Java Allocation Profiling in Production: Zymtrace's eBPF Approach

Introduction

Zymtrace is a low-overhead continuous system-wide CPU and GPU profiling platform, built on the belief that true infrastructure visibility requires understanding every layer of the stack. In response to customer demand for a frictionless, production-suitable way to understand JVM memory behaviour, we have recently added support for allocation profiling for Java (including Zing​¹-based JVMs), and for remotely setting profiler configuration (including per-process configurations), all without any restarts of the profiler or target application.

Allocation profiling tracks memory allocation events to identify which code paths are responsible for heap pressure, excessive GC activity, or memory bloat. Traditional approaches rely on library injection into target processes, instrumentation that carries significant overhead, and configuration changes that require application restarts, making them impractical for continuous use in production environments. Unlike these approaches, Zymtrace’s implementation is built on eBPF, delivering significantly lower overhead and requiring no library injection or changes to target processes, making it frictionless to deploy across your entire infrastructure.

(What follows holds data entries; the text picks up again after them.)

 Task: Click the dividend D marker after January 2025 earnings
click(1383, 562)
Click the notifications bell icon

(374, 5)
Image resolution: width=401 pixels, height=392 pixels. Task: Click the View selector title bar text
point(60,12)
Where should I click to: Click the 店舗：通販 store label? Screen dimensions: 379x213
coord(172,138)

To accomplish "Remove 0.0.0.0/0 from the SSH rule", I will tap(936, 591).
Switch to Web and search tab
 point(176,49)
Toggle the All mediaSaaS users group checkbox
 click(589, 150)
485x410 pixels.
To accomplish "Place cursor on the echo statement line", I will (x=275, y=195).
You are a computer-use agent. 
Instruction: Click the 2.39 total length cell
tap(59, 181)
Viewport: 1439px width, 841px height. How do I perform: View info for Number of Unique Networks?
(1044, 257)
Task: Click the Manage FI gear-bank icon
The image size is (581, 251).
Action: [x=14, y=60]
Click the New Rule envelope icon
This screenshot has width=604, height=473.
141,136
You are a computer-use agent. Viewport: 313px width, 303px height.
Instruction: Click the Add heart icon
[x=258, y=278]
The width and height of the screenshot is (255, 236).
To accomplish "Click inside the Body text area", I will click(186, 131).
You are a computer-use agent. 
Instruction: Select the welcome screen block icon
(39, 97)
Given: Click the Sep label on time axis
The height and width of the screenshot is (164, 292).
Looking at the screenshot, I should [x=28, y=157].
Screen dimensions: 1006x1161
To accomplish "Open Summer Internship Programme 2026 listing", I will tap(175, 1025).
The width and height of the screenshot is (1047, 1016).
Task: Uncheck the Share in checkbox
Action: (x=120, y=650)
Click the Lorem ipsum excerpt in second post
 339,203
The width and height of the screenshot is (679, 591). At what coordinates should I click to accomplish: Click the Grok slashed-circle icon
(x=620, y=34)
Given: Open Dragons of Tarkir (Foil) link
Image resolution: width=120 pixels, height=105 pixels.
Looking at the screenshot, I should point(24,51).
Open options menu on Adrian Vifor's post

In this blog post, we’ll showcase the new features, then do a deep dive on the technical details of how allocations work in Java, how allocation profiling is implemented in Zymtrace and in async-profiler (an alternative, very popular sampling profiler for Java), and will compare their differences and strengths.

Showcase of Allocation Profiling in Zymtrace

In the above video, we can see a demonstration of the on-demand allocation profiling that we support for Java. We have our profiler and a Java benchmark running on the machine, which initially does not output allocation profiles. Then, in our UI, we configure the profiler to sample allocations at 512KiB intervals, and to do that for 5 minutes at most.

We immediately see allocation profiles, containing the classes that were allocated, their total allocation size, and the stack trace that caused the allocation to show up in our flamegraph - and in all other places you’d expect them, e.g., in top functions.

We then manually delete the rule, and the profiler immediately stops profiling Java allocations. All of this happens without any restarts to the profiler, or the target application - and across your whole cluster, if you want it. You can add various filters to only target specific processes, containers, hosts, or any other filter that we support in our query bar.

Allocations in Java

Each thread in Java has a Thread Local Allocation Buffer (TLAB), from which allocation requests are attempted first. This is a simple arena, with bump allocation. It contains an end pointer, and a current pointer, and as long as there is space, it can simply bump the current pointer to serve the allocation.

When a TLAB runs out of space, the JVM falls back to the slow allocation path, which most of the time requires allocating a new TLAB, and serving the request from there. Big allocations (which would never fit in the TLAB), are always allocated from the slow path, and don’t cause allocation of a new TLAB.

The TLAB pointer bumps are inlined into all JIT compiled Java methods, which poses some challenges for profiling them. Approaches such as rewriting the bytecode / jitted functions are prohibitively expensive, and only profiling on the slow path misses the full picture.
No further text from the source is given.